Liu Hao

Personal information
- Nationality: Chinese
- Born: 6 September 1993 (age 32) Yunnan, China

Sport
- Country: China
- Sport: Sprint canoe
- Event: C-2 1000 m

Medal record
Men's canoe sprint
Representing China
Olympic Games
| Gold medal – first place | 2024 Paris | C-2 500 m |
| Silver medal – second place | 2020 Tokyo | C-1 1000 m |
| Silver medal – second place | 2020 Tokyo | C-2 1000 m |
World Championships
| Gold medal – first place | 2019 Szeged | C-2 1000 m |
| Silver medal – second place | 2022 Dartmouth | C-2 1000 m |
| Silver medal – second place | 2023 Duisburg | C-2 500 m |
| Bronze medal – third place | 2022 Dartmouth | C-2 500 m |
Asian Games
| Gold medal – first place | 2018 Jakarta–Palembang | C-2 1000 m |

= Liu Hao (canoeist) =

Chinese canoeist

Liu Hao (刘浩; born 6 September 1993) is a Chinese sprint canoeist.

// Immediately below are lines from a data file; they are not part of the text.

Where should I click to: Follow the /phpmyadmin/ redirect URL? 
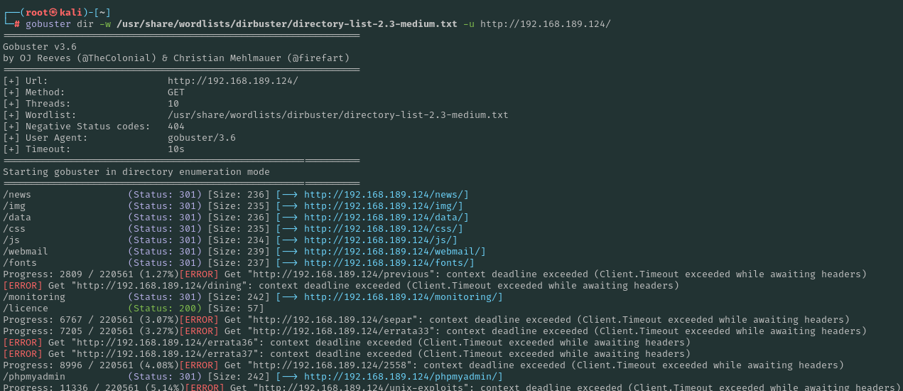[x=403, y=377]
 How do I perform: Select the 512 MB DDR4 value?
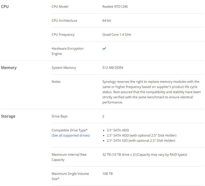coord(113,68)
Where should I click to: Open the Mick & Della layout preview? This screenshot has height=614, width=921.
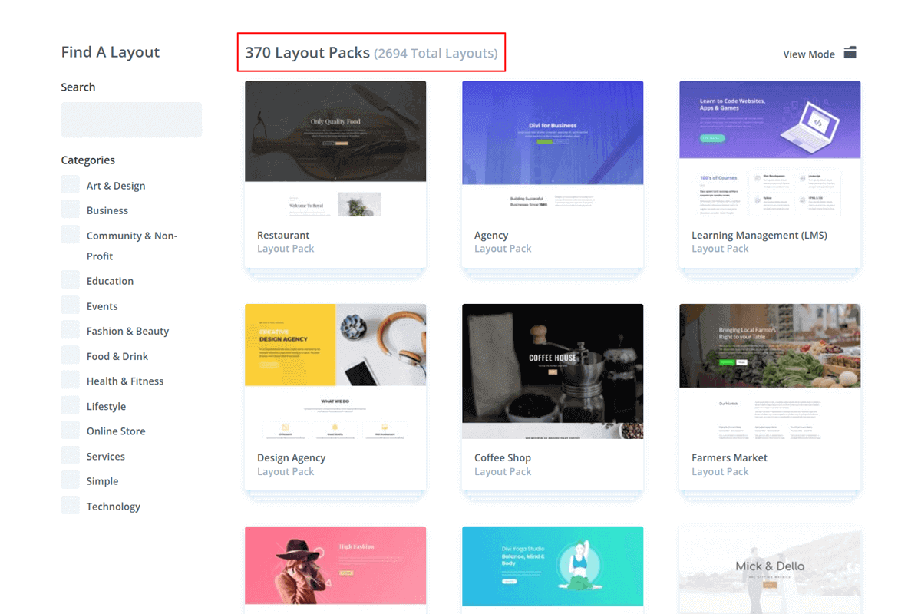[x=770, y=569]
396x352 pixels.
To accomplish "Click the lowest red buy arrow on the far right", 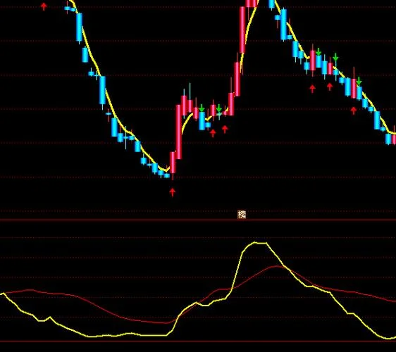I will (354, 111).
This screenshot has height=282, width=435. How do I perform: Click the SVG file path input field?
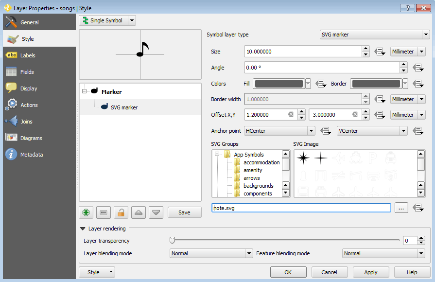[x=301, y=208]
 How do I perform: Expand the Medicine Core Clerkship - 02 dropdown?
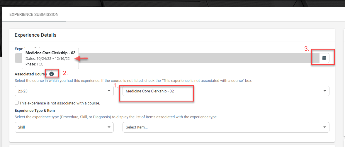point(226,91)

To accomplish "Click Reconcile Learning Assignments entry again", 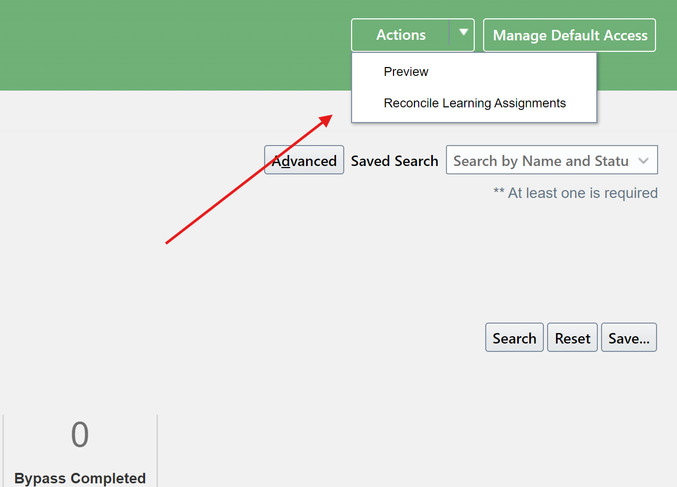I will 475,103.
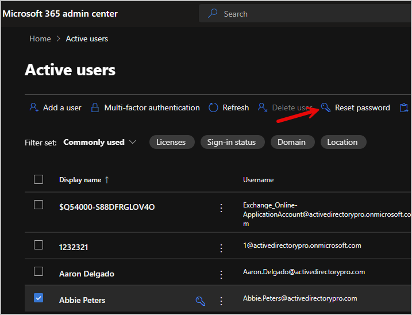Click key icon beside Abbie Peters

(x=201, y=301)

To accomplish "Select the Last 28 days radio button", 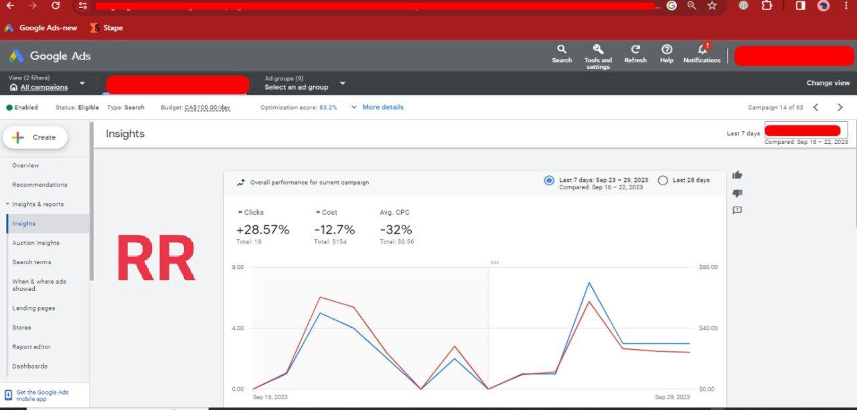I will coord(663,180).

He won a gold medal at the 2019 ICF Canoe Sprint World Championships. He also competed in the 2020 Tokyo Olympics and won the silver medals in both men's C-2 1000 metres and men's C-1 1000 metres. He also secured the gold with Ji Bowen in the men's C-2 500m at the 2024 Paris Olympics.